Micro-electrode arrays in cardiac safety pharmacology: a novel tool to study QT interval prolongation.

Abstract

Drug-induced QT interval prolongation is now a major concern in safety pharmacology. Regulatory authorities such as the US FDA and the European Medicines Agency require in vitro testing of all drug candidates against the potential risk for QT interval prolongation prior to clinical trials. Common in vitro methods include organ models (Langendorff heart), conventional electrophysiology on cardiac myocytes, and heterologous expression systems of human ether-a-go-go-related gene (hERG) channels. A novel approach is to study electrophysiological properties of cultured cardiac myocytes by micro-electrode arrays (MEA). This technology utilises multi channel recording from an array of embedded substrate-integrated extracellular electrodes using cardiac tissue from the ventricles of embryonic chickens. The detected field potentials allow a partial reconstruction of the shape and time course of the underlying action potential. In particular, the duration of action potentials of ventricular myocytes is closely related to the QT interval on an ECG. This novel technique was used to study reference substances with a reported QT interval prolonging effect. These substances were E4031, amiodarone, quinidine and sotalol.

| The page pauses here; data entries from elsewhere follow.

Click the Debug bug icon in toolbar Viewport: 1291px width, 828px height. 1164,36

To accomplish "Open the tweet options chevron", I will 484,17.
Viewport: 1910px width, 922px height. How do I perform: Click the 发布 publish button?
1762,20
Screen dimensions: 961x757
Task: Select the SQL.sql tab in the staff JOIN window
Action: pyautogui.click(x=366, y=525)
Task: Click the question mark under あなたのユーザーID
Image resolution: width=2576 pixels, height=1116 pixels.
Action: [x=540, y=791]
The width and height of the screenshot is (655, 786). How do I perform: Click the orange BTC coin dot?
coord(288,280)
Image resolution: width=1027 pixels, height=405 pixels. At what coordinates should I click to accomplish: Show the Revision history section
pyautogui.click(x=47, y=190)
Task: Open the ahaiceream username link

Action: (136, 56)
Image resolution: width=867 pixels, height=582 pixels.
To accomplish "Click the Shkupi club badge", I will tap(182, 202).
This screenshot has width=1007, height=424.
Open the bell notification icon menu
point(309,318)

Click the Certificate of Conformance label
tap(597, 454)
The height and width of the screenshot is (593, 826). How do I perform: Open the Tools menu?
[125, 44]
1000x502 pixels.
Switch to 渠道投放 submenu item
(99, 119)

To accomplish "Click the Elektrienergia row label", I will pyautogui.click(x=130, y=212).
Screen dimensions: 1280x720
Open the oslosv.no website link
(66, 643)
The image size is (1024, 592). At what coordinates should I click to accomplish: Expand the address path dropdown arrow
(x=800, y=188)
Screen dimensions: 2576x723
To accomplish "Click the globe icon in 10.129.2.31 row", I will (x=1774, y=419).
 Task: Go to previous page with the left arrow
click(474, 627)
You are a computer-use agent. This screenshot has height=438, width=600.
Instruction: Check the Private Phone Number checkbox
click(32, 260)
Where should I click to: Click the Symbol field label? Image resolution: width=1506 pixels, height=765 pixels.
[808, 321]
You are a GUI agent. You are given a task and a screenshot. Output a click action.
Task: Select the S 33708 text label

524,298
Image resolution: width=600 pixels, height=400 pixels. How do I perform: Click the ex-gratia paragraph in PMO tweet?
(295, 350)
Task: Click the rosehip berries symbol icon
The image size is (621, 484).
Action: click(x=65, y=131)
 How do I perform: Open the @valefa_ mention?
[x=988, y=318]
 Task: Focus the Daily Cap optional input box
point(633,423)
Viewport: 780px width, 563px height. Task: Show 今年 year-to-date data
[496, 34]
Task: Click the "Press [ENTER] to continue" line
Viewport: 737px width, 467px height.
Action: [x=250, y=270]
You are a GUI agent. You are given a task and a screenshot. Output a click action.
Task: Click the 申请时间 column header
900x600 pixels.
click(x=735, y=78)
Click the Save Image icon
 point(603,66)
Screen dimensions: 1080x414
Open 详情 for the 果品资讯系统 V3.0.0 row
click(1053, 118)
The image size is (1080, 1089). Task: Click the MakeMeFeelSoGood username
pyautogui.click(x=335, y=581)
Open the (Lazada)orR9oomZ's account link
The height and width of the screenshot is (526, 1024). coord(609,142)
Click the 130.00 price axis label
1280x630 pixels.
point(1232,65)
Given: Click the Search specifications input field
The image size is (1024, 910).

These substances show a significant prolongation of the field potential. However, verapamil, a typical 'false positive' when using the hERG assay does not cause any field potential prolongation using the MEA assay. Whereas the heterologous hERG assay limits cardiac repolarisation to just one channel, the MEA assay reflects the full range of mechanisms involved in cardiac action potential regulation. In summary, screening compounds in cardiac myocytes with the MEA technology against QT interval prolongation can overcome the problem of a single cell assay to potentially report 'false positives'.